AI Could Help Strawberry Growers Find, Remove ‘Runners’

Clint ThompsonFlorida

Strawberry runners. Courtesy, Kevin Wang, UF/IFAS.

With the help of artificial intelligence (AI), farmers may soon find it easier to remove strawberry runners. It could save time and labor, new University of Florida research shows.

Growers need all the help they can get to reduce production costs for an industry estimated at $500 million a year in Florida.

Strawberry plants can grow special stems called runners. These runners grow out from the main plant and make little baby plants – also known as “daughter plants.”

Strawberry nurseries use runners to grow lots of new plants for each season, and it’s an easy way to multiply plants.

But when a field plant grows runners, it uses up energy that could have gone to making bigger and sweeter strawberries.
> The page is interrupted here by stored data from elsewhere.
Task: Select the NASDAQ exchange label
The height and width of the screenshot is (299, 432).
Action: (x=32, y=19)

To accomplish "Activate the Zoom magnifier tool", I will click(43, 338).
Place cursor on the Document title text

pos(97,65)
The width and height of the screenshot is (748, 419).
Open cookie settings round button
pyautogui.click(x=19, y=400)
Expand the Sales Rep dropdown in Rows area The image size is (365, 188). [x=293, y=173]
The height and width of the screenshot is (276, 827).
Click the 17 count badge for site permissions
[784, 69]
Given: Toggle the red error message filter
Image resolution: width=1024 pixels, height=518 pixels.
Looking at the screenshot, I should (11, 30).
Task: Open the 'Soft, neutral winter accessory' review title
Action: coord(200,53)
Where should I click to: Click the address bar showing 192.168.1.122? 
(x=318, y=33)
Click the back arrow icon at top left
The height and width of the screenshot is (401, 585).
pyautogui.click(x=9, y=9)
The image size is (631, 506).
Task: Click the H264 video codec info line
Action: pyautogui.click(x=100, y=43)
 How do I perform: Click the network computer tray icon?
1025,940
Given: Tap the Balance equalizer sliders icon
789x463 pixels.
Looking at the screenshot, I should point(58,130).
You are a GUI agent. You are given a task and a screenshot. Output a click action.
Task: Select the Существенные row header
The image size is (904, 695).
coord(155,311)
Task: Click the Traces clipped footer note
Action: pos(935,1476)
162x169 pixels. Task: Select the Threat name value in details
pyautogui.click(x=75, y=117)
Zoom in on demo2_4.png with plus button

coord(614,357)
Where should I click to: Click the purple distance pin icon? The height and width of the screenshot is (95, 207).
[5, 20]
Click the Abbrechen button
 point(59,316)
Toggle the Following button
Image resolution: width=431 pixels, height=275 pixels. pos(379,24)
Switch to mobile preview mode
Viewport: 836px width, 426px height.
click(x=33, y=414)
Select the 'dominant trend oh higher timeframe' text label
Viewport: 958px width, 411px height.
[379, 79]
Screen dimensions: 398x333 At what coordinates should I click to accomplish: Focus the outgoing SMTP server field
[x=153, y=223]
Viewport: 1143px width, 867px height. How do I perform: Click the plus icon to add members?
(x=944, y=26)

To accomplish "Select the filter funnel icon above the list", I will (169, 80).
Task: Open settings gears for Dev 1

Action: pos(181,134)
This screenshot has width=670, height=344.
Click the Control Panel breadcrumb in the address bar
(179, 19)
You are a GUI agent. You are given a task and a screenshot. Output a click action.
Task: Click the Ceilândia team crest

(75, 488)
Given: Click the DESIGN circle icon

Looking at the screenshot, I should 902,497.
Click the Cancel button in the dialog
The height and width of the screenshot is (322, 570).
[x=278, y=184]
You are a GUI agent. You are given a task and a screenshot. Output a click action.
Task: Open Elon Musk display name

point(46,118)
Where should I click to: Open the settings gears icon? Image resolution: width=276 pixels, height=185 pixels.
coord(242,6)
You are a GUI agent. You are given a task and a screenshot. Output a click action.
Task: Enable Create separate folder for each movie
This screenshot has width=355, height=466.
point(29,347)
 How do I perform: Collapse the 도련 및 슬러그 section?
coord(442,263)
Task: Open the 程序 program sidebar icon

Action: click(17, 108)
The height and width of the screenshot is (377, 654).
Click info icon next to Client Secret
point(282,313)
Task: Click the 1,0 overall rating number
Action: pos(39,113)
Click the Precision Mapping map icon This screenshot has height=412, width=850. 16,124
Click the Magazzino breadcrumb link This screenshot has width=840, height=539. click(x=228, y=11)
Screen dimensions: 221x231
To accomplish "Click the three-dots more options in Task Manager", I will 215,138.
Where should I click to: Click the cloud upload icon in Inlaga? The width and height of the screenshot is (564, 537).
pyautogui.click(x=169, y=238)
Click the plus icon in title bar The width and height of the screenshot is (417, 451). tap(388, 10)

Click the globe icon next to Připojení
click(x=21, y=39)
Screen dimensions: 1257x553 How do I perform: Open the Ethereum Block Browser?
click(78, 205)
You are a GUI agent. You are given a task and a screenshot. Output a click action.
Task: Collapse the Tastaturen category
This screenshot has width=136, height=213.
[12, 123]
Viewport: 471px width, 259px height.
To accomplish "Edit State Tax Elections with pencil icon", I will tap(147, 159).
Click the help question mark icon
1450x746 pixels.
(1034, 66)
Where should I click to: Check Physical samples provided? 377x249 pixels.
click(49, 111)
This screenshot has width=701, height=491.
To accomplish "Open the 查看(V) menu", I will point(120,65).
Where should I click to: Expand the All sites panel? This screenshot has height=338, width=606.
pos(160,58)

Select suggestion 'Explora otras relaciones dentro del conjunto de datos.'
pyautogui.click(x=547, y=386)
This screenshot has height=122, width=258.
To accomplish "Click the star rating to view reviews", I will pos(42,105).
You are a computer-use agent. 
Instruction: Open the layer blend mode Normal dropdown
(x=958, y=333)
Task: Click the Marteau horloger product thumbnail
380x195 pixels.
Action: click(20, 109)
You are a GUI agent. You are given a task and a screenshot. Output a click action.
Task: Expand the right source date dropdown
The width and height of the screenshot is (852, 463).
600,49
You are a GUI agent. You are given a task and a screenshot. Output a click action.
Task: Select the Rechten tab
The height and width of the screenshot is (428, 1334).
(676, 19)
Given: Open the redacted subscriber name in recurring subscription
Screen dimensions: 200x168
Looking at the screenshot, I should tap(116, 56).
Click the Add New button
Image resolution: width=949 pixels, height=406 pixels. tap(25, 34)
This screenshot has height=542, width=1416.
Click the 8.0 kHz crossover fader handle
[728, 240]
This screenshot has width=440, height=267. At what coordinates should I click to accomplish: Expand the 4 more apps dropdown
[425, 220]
Too many runners can mean fewer and smaller fruits, which can decrease the harvest. Additionally, runners grow into the spaces between plant rows, making it harder for people and machines to pick the fruit.

“Most strawberry growers have to cut runners by hand, which takes time and money. To make this process faster and cheaper, we need machines that can find and remove runners automatically,” said Kevin Wang, an assistant professor of agricultural and biological engineering at the UF Institute of Food and Agricultural Sciences (UF/IFAS).

That’s why the Smart Agriculture Lab and the Phenomics Lab at the Gulf Coast Research and Education Center (GCREC) jointly initiated this project.

Xue Zhou, senior research associate in the Phenomics Lab, trained an AI model to analyze the images and accurately detect strawberry runners.

The AI model learned to recognize runners, even when they looked different — short or long, tangled with leaves or growing at odd angles, said Wang, a faculty member at the GCREC.

“This is the first step toward building machines that can remove runners without human labor, helping farmers grow strawberries more efficiently,” he said. “We found that the AI model worked best when it was trained on a mix of images from different heights and angles. This made it ‘smarter,’ so it could recognize runners in many situations, not just in perfect close-up photos.”

Scientists trained the current AI model using images from strawberry breeding trials. The next step is to collect images from commercial farms to help the model “learn” and adapt to real grower field conditions, Wang said.